Saw II
When the first Saw was released last year around this same time — Halloween — it was such a surprise hit that a sequel was almost immediately put into quick turnaround.
The director of the first film, James Wan, decided not to return for another round but the screenwriter, Leigh Whannell, was brought back to re-“Saw” an unrelated horror script by Darren Lynn Bousman. Bousman was brought on to direct the new film, and surrounded with Saw veterans (same flat, grainy, green-loving cinematographer, same Tasmanian Devil-styled editor), he did the new movie in a scant 25 days.
The first flick was built around solving a suspenseful mystery, as we watched two seemingly unconnected strangers try to puzzle their way out of a tight spot devised by a madman called Jigsaw. While I did have some problems with Saw — namely a tacked-on ending and some illogical plot holes — I did find it pretty much a white-knuckle ride all the way. During Saw II, I was actually bored most of the time.

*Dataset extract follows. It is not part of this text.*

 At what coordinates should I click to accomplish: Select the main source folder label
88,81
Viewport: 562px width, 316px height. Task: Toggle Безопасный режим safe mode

Part of the problem is the lack of suspense; we now know who Jigsaw is, and while Tobin Bell is a terrific actor, seeing him handcuffed and being interrogated while his pale body wastes away with cancer before our very eyes is just not scary. As the cop who’s racing against time to save his son — one of eight people that Jigsaw has locked away in an undisclosed location — Donnie Wahlberg does a good job of seeming quite agitated, but he isn’t given much else to do. Too much of the film feels like an episode of NYPD Blue or The Shield, wherein an out-of-control cop yells at and beats on a shackled, mum suspect in an interrogation room.
The lack of suspense also extends to the unlikable paint-by-the-numbers group of victims. They spend so much time yelling at each other and backbiting, it’s a wonder they manage to find their way out of the first room and into the labyrinth of their windowless prison. As they wander the halls of the shuttered-up crack house, you just know they’re going to be picked off one-by-one in Ten Little Indians style.
In the first movie the victims of Jigsaw had the opportunity to save themselves, but in the sequel it’s just your standard assembly line of victims falling into traps that don’t actually offer an ingenious way out (with the exception of the opening sequence, before the credits begin to roll).
I’m not saying that Saw II should be a carbon copy of the first Saw (and I do give kudos to Whannel for managing to continue the story in a logical course of events), but once you’ve seen Jigsaw’s bag of tricks the shock and awe factor is gone.
With Wan missing, Saw II falls into the trap of being little more than a quickie sequel.